Zaman durmadan geçiyor.
The clock is ticking.
Ama zaman daralıyor.
For some reason, my biological clock is ticking in her body.
Sanki benim biyolojik saatim onun vücudunda tıklıyor gibi.
Half an hour, the clock is ticking.
yarım saatin var! zaman işliyor!
I don't blame you for being suspicious, but if you want the cure, you'll have to trust me. - The clock is ticking.
Şüphelendiğiniz için sizi suçlamıyorum, ama eğer tedaviyi istiyorsanız bana güvenmeniz lazım ve zamanımız azalıyor.
The clock is ticking.
Saat işliyor.
Oh, so your biological time clock is ticking. That's it.
Demek biyolojik saatin çalışıyor.
There's ten million people in this city... and the clock is ticking.
Bu şehirde on milyon insan var. ve saat çalışıyor.
I know. The clock is ticking.
Biliyorum, biliyorum.
My biological clock is ticking.
Yaşım ilerliyor.
The clock is ticking.
- Başladı bile.
Well, all I can tell you, the clock is ticking away.
Beni duyuyor musun? Zamanım azalıyor.
My biological clock is ticking, Melfin, and it's a bomb.
Biyolojik saatim bir bomba, Melfin, ve işliyor.
I mean, either you talk or they'll talk. I mean, it doesn't matter. And the clock is ticking.
Ya sen konuşursun ya onlar, fark etmez.
and the clock is ticking. and you realize you're never gonna make it.
O an fark edersin ki asla yetiştiremeyeceksin.
The clock is ticking and time is everything today.
Çabuk olun. Zamanın önemini herkes biliyor.
Let's be clear about this, the clock is ticking...
Bu konuda açık olalım, zaman işliyor...
The clock is ticking.
Zamanı azalıyordu.
Einstein's clock is exactly one minute behind mine and still ticking!
Einstein'ın saati benim saatimden tam bir dakika ileride ve hala çalışıyor!
The clock is ticking.
Zaman git gide daralıyor.
# My love for you Is ticking clock, berserker
Benim aşkım senin için tıklayan bir saat, kızgınım...
The clock's ticking, and so is the bomb.
Saat çalışıyor ve tabiki bomba da.
Harry... the clock on that ninefoot nuclear weapon is ticking.
Harry bombanın üzerindeki saat çalışmaya başladı.

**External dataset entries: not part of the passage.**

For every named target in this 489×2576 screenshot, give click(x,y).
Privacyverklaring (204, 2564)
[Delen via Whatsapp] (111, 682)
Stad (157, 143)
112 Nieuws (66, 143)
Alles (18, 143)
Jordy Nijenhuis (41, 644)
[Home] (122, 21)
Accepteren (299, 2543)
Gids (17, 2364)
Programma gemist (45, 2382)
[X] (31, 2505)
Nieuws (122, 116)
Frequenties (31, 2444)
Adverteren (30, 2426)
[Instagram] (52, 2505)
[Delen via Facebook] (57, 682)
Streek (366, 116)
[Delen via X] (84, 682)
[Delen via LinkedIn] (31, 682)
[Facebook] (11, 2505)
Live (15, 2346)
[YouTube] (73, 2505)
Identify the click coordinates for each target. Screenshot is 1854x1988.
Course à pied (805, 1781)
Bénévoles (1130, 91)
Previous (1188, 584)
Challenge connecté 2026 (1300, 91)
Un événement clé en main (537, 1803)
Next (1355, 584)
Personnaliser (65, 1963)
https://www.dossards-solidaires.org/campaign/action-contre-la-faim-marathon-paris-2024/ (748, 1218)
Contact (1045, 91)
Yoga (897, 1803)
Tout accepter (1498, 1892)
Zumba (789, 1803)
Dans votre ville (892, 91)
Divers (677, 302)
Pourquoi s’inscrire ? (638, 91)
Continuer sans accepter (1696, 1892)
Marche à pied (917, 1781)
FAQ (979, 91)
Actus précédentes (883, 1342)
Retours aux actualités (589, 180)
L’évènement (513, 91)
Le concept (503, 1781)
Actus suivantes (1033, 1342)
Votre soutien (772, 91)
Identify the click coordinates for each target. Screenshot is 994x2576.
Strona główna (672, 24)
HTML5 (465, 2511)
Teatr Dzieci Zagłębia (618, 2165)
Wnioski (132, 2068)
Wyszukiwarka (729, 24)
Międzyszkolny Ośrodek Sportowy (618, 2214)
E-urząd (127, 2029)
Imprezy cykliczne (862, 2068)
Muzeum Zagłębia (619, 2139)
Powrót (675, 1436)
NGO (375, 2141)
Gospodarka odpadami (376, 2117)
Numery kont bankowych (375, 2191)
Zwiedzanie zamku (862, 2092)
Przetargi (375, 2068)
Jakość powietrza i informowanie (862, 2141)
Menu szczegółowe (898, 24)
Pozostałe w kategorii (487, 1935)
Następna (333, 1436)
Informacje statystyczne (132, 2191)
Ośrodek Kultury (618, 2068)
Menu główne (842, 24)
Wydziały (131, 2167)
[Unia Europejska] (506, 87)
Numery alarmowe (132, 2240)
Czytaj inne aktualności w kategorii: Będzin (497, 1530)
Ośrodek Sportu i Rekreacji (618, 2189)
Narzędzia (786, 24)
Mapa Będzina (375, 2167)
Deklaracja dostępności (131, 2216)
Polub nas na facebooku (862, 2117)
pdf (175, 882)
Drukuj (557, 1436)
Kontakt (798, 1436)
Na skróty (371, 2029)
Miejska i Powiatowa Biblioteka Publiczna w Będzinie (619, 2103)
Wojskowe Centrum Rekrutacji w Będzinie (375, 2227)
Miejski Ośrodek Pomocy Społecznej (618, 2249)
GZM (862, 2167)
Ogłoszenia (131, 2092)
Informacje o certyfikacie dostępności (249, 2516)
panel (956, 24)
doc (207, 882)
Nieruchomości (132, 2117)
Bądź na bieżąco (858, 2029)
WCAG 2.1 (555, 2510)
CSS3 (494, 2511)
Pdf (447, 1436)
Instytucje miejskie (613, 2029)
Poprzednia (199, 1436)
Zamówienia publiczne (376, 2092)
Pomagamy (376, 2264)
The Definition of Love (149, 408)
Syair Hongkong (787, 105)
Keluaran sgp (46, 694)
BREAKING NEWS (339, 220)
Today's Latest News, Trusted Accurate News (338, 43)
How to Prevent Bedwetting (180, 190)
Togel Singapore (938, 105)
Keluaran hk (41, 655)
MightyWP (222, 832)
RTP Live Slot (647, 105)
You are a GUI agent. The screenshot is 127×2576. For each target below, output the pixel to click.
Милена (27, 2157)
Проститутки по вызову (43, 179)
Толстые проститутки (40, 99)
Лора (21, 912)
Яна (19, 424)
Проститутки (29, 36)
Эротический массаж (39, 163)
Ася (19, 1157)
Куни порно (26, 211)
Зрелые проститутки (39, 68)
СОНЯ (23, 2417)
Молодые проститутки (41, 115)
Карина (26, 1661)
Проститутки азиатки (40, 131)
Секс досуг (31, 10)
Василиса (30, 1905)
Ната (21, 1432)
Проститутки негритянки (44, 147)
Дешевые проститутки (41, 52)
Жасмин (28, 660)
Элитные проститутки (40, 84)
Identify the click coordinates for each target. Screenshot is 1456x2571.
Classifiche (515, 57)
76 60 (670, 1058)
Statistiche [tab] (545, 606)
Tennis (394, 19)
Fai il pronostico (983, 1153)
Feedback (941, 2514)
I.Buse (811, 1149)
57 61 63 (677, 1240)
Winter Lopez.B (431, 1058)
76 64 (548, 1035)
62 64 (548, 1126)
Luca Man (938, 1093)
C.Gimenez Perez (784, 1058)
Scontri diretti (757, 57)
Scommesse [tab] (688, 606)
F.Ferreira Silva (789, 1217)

"The Ticking Clock" What is this?
"Çalar saat" Bu nedir?
- Clock is ticking.
- Saat işliyor.
And your own fucking life is a ticking clock too.
Ve kendi hayatın da bir saatli bomba.
And without it... without love... without anger, without sorrow... breath is just a clock, ticking.
Onsuz, aşksız öfke ve acı olmadan nefes almak bir saatin tik-taklarından farksızdır.
Without love... breath is just a clock, ticking.
Aşksız nefes almak bir saatin tik - taklarından farksızdır.